(Task instructions) Copy out every record below, word for word.

(Records for processing)
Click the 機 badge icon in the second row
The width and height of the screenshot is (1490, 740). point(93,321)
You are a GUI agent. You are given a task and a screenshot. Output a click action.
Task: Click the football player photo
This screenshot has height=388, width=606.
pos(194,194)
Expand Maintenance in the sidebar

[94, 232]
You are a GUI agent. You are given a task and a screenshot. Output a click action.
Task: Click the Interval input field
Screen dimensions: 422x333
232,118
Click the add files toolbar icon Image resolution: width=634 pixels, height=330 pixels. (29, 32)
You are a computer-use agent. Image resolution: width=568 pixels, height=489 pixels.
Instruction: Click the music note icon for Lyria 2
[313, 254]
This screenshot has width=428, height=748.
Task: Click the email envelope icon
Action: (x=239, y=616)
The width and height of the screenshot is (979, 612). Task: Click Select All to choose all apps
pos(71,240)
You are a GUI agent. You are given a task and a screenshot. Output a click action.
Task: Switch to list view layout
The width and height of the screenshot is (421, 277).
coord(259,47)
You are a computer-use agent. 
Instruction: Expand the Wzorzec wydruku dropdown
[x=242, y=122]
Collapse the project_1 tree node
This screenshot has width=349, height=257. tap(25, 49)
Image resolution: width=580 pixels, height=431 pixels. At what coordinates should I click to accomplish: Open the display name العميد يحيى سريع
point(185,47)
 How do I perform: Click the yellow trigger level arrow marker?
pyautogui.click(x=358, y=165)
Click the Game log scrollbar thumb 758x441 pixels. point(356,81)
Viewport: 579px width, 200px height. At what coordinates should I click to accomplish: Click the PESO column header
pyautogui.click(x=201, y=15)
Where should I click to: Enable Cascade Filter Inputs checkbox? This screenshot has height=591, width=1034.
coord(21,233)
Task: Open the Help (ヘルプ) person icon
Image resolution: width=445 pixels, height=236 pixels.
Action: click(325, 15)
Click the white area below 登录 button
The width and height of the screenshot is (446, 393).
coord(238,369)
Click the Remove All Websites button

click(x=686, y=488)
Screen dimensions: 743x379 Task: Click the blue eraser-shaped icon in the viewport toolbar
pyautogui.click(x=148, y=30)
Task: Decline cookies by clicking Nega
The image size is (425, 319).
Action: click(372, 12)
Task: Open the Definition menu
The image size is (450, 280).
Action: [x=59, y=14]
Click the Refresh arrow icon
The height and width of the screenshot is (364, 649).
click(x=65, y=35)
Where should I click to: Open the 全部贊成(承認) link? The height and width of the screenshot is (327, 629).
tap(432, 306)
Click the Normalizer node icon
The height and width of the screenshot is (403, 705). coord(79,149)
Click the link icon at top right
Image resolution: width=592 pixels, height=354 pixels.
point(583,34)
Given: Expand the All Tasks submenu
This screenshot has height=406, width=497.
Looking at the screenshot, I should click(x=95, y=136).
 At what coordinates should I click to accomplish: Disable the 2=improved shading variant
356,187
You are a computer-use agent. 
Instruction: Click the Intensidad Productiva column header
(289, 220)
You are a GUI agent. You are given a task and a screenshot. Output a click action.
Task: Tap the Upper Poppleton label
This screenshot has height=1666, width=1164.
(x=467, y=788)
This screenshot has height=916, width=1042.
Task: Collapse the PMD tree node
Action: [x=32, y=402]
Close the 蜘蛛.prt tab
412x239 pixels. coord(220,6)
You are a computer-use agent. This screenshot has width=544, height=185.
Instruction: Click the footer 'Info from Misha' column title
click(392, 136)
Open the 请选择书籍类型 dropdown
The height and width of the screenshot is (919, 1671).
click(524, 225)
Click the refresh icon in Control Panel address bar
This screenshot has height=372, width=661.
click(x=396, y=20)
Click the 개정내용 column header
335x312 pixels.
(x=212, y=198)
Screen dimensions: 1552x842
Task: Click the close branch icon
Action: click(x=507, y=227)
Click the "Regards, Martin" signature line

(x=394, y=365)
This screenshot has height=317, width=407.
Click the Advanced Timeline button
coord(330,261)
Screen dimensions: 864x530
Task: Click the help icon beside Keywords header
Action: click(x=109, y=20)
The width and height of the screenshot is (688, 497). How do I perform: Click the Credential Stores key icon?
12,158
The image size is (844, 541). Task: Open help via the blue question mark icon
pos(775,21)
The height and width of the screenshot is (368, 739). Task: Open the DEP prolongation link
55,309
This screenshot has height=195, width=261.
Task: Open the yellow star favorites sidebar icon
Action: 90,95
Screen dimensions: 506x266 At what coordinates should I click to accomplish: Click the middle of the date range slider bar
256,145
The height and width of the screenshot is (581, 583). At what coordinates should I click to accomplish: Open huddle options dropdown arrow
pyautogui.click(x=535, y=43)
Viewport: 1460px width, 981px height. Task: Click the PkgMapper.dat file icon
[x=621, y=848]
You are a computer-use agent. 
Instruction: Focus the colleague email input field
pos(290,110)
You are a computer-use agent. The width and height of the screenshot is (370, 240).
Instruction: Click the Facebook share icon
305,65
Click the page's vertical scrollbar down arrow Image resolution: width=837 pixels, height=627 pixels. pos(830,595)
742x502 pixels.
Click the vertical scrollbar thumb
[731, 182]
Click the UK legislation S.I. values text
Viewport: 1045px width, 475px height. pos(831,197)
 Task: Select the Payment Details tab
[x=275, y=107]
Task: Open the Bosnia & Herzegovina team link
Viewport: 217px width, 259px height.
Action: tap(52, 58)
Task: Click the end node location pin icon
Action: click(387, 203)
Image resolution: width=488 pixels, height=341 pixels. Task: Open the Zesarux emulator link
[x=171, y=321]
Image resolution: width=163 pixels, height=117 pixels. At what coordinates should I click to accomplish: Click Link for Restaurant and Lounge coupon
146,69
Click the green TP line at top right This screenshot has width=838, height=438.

(Output)
Click the 機 badge icon in the second row
The width and height of the screenshot is (1490, 740). point(93,321)
You are a GUI agent. You are given a task and a screenshot. Output a click action.
Task: Click the football player photo
This screenshot has height=388, width=606.
pos(194,194)
Expand Maintenance in the sidebar

[94, 232]
You are a GUI agent. You are given a task and a screenshot. Output a click action.
Task: Click the Interval input field
Screen dimensions: 422x333
232,118
Click the add files toolbar icon Image resolution: width=634 pixels, height=330 pixels. (29, 32)
You are a computer-use agent. Image resolution: width=568 pixels, height=489 pixels.
Instruction: Click the music note icon for Lyria 2
[313, 254]
This screenshot has width=428, height=748.
Task: Click the email envelope icon
Action: (x=239, y=616)
The width and height of the screenshot is (979, 612). Task: Click Select All to choose all apps
pos(71,240)
You are a GUI agent. You are given a task and a screenshot. Output a click action.
Task: Switch to list view layout
The width and height of the screenshot is (421, 277).
coord(259,47)
You are a computer-use agent. 
Instruction: Expand the Wzorzec wydruku dropdown
[x=242, y=122]
Collapse the project_1 tree node
This screenshot has width=349, height=257. tap(25, 49)
Image resolution: width=580 pixels, height=431 pixels. At what coordinates should I click to accomplish: Open the display name العميد يحيى سريع
point(185,47)
 How do I perform: Click the yellow trigger level arrow marker?
pyautogui.click(x=358, y=165)
Click the Game log scrollbar thumb 758x441 pixels. point(356,81)
Viewport: 579px width, 200px height. At what coordinates should I click to accomplish: Click the PESO column header
pyautogui.click(x=201, y=15)
Where should I click to: Enable Cascade Filter Inputs checkbox? This screenshot has height=591, width=1034.
coord(21,233)
Task: Open the Help (ヘルプ) person icon
Image resolution: width=445 pixels, height=236 pixels.
Action: click(325, 15)
Click the white area below 登录 button
The width and height of the screenshot is (446, 393).
coord(238,369)
Click the Remove All Websites button

click(x=686, y=488)
Screen dimensions: 743x379 Task: Click the blue eraser-shaped icon in the viewport toolbar
pyautogui.click(x=148, y=30)
Task: Decline cookies by clicking Nega
The image size is (425, 319).
Action: click(372, 12)
Task: Open the Definition menu
The image size is (450, 280).
Action: [x=59, y=14]
Click the Refresh arrow icon
The height and width of the screenshot is (364, 649).
click(x=65, y=35)
Where should I click to: Open the 全部贊成(承認) link? The height and width of the screenshot is (327, 629).
tap(432, 306)
Click the Normalizer node icon
The height and width of the screenshot is (403, 705). coord(79,149)
Click the link icon at top right
Image resolution: width=592 pixels, height=354 pixels.
point(583,34)
Given: Expand the All Tasks submenu
This screenshot has height=406, width=497.
Looking at the screenshot, I should click(x=95, y=136).
 At what coordinates should I click to accomplish: Disable the 2=improved shading variant
356,187
You are a computer-use agent. 
Instruction: Click the Intensidad Productiva column header
(289, 220)
You are a GUI agent. You are given a task and a screenshot. Output a click action.
Task: Tap the Upper Poppleton label
This screenshot has height=1666, width=1164.
(x=467, y=788)
This screenshot has height=916, width=1042.
Task: Collapse the PMD tree node
Action: [x=32, y=402]
Close the 蜘蛛.prt tab
412x239 pixels. coord(220,6)
You are a computer-use agent. This screenshot has width=544, height=185.
Instruction: Click the footer 'Info from Misha' column title
click(392, 136)
Open the 请选择书籍类型 dropdown
The height and width of the screenshot is (919, 1671).
click(524, 225)
Click the refresh icon in Control Panel address bar
This screenshot has height=372, width=661.
click(x=396, y=20)
Click the 개정내용 column header
335x312 pixels.
(x=212, y=198)
Screen dimensions: 1552x842
Task: Click the close branch icon
Action: click(x=507, y=227)
Click the "Regards, Martin" signature line

(x=394, y=365)
This screenshot has height=317, width=407.
Click the Advanced Timeline button
coord(330,261)
Screen dimensions: 864x530
Task: Click the help icon beside Keywords header
Action: click(x=109, y=20)
The width and height of the screenshot is (688, 497). How do I perform: Click the Credential Stores key icon?
12,158
The image size is (844, 541). Task: Open help via the blue question mark icon
pos(775,21)
The height and width of the screenshot is (368, 739). Task: Open the DEP prolongation link
55,309
This screenshot has height=195, width=261.
Task: Open the yellow star favorites sidebar icon
Action: 90,95
Screen dimensions: 506x266 At what coordinates should I click to accomplish: Click the middle of the date range slider bar
256,145
The height and width of the screenshot is (581, 583). At what coordinates should I click to accomplish: Open huddle options dropdown arrow
pyautogui.click(x=535, y=43)
Viewport: 1460px width, 981px height. Task: Click the PkgMapper.dat file icon
[x=621, y=848]
You are a computer-use agent. 
Instruction: Focus the colleague email input field
pos(290,110)
You are a computer-use agent. The width and height of the screenshot is (370, 240).
Instruction: Click the Facebook share icon
305,65
Click the page's vertical scrollbar down arrow Image resolution: width=837 pixels, height=627 pixels. pos(830,595)
742x502 pixels.
Click the vertical scrollbar thumb
[731, 182]
Click the UK legislation S.I. values text
Viewport: 1045px width, 475px height. pos(831,197)
 Task: Select the Payment Details tab
[x=275, y=107]
Task: Open the Bosnia & Herzegovina team link
Viewport: 217px width, 259px height.
Action: tap(52, 58)
Task: Click the end node location pin icon
Action: click(387, 203)
Image resolution: width=488 pixels, height=341 pixels. Task: Open the Zesarux emulator link
[x=171, y=321]
Image resolution: width=163 pixels, height=117 pixels. At what coordinates should I click to accomplish: Click Link for Restaurant and Lounge coupon
146,69
Click the green TP line at top right This screenshot has width=838, height=438.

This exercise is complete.